### TEXTAUSZUG
»»

Der Mensch ist bei einem derartigen Verständnis von Natur als Schöpfung
Partner Gottes und Ebenbild Gottes. Ihm kommt bei der Vollendung des
Schöpfungsplans eine ganz besondere Rolle zu. Der Mensch ist befähigt in
Freiheit die Menschheitsgeschichte zu gestalten und im Schöpfungsprozess
mitzuwirken (Macht euch die Erde untertan, vgl. Gen 1,28). Die endgültige
Vollendung bleibt allerdings Gott vorbehalten (vgl. dazu den Begriff des
schöpferischen Vorbehalts in Analogie zum eschatologischen Vorbehalt, nachdem
das Reich Gottes zwar mit Jesus angebrochen ist, aber noch seiner Vollendung
harrt). Die Gestaltung der Schöpfung ist dabei als Schöpfungspartnerschaft
zu verstehen. Dem Menschen ist die Sorge für die Schöpfung übertragen (vgl.
dazu Gen 2, 15: Gott, der Herr, nahm also den Menschen und setzte ihn in den
Garten von Eden, damit er ihn bebaue und hüte). Recht verstanden bedeutet
also der Appell, dass der Mensch die Erde "unterwerfen" solle
Ehrfurcht vor der Unversehrtheit der Schöpfung, die Verbundenheit des
Menschen mit allem Geschaffenen, die verbietet, dass Mitgeschöpfe (Pflanzen
und Tiere) nur als Mittel zum Zweck missbraucht werden. So gesehen geht es
nicht um eine pure Anthropozentrik (Mensch im Mittelpunkt), sondern um eine
Haltung der Achtsamkeit und der Ehrfurcht vor der Unversehrtheit der
Schöpfung.
Der Mensch selber bleibt als Gottes Ebenbild der Verfügbarkeit anderer
Menschen entzogen. Menschliches Leben ist in all seinen Facetten
"heilig" und mit einer unverletzlichen Würde von Gott ausgestattet.
Die Achtsamkeit vor der Schöpfung wird übrigens im "Sonnegesang des
Franziskus" (als Laudato si ein bekanntes Kirchenlied geworden)
deutlich:
Du höchster,
allmächtiger, guter Herr,
Dein sind das Lob und der Ruhm und die Ehre und aller Segen.
Dir allein, Du Höchster, gebühren sie,
und kein Mensch ist würdig, Deinen Namen zu nennen.
Gelobt seist Du, mein Herr, mit all Deinen Geschöpfen,
Schwester Sonne besonders, die den Tag macht und durch die Du uns erleuchtest.

««

### GEGEBENE INFORMATIONEN
»»

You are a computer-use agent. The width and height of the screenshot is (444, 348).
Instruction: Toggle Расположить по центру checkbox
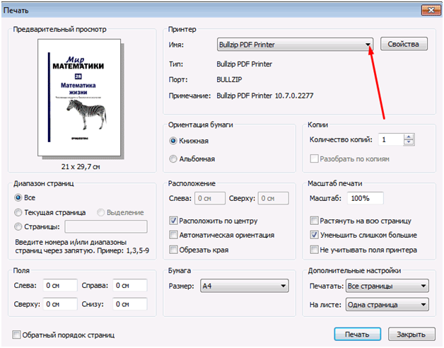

««

Setzen Sie den Text über den Menschen als Partner Gottes in der Schöpfung nach seiner letzten Zeile fort.

### ANTWORTFELD
Schön ist sie und strahlend mit großem Glanz, ein Bild von Dir, Du Höchster.
Gelobt seist Du, mein Herr durch Bruder Mond und die Sterne;
am Himmel hast Du sie gebildet, klar und kostbar und schön.
Gelobt seist Du, mein Herr, durch Bruder Wind, durch Luft und Wolken,
durch den heiteren Himmel und jegliches Wetter,
durch das Du Deinen Geschöpfen den Unterhalt gibst.
Gelobt seist Du, mein Herr, durch Schwester Wasser,
die sehr nützlich und demütig ist und kostbar und rein.
Gelobt seist Du, mein Herr, durch unseren Bruder, das Feuer, durch das Du uns
erleuchtest die Nacht.
Schön ist es und fröhlich und kraftvoll und stark.
Gelobt seist Du, mein Herr, durch unsere Schwester Mutter Erde,
die uns trägt und ernährt und vielfältige Früchte hervorbringt und bunte
Blumen und Kräuter.
Gelobt seist Du, mein Herr,
durch jene, die verzeihen um Deiner Liebe willen und Krankheit leiden und Not.
Selig, die ausharren in Frieden, denn von Dir, Du Höchster, werden sie einst
gekrönt.
Gelobt seist Du, mein Herr, für unseren Bruder, den leiblichen Tod, dem kein
lebender Mensch entrinnen kann.
Weh denen, die sterben in schwerer Sünde;
selig jene, die erfunden sind in Deinem heiligen Willen,
denn der zweite Tod wird ihnen nichts Böses antun.
Lobet und preist meinen Herrn und dankt und dient ihm mit großer Demut.